I don't know what it is... mass production? Tomatoes bought in the city do not even taste good in season (like now). We now have bigger and tasteless fruits. Why? I want to enjoy eating, I don't care if it's 25% smaller. Now they try to fool us with more colourful pulp or exterior... but taste the same.

I guess it takes more time to grow them if we want them to have taste. Orchards in my grandfather's town are not even irrigated (or much less, because it's dry weather) and they taste amazing.

This only helps hyperpalatable and unhealthy foods to gain strength between young people.

2 comments

> I want to enjoy eating, I don't care if it's 25% smaller.

I'm pretty sure that 99% clients would choose the one which is 25% cheaper. Especially if those products are used in (not only) fast food bars, canteens at schools etc.

> I don't know what it is... mass production?

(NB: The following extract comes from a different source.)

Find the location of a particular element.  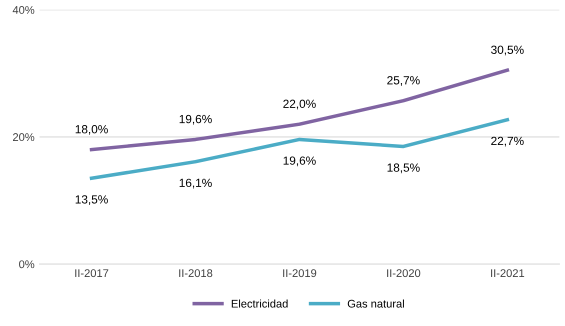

It is the structural incentives of the modern food retailing industry [1]. Buyers (in aggregate, both corporate and end-buyers) do not care about taste as a primary purchasing decision point. It comes in around 4-6th in importance. Your and my preferences are seen as a rounding error of the market segments. Be really, really wealthy enough to source from your own farms and ranches next to where you live, or have lots of disposable time to raise your own food, or (like many here I suspect) pick your battles and cobble together a solution between a little raise your own, a little CSA, a little pick your own, a little farmer's markets, a little from co-ops, etc., which again, exacts a price of your disposable time, a luxury working poor do not possess.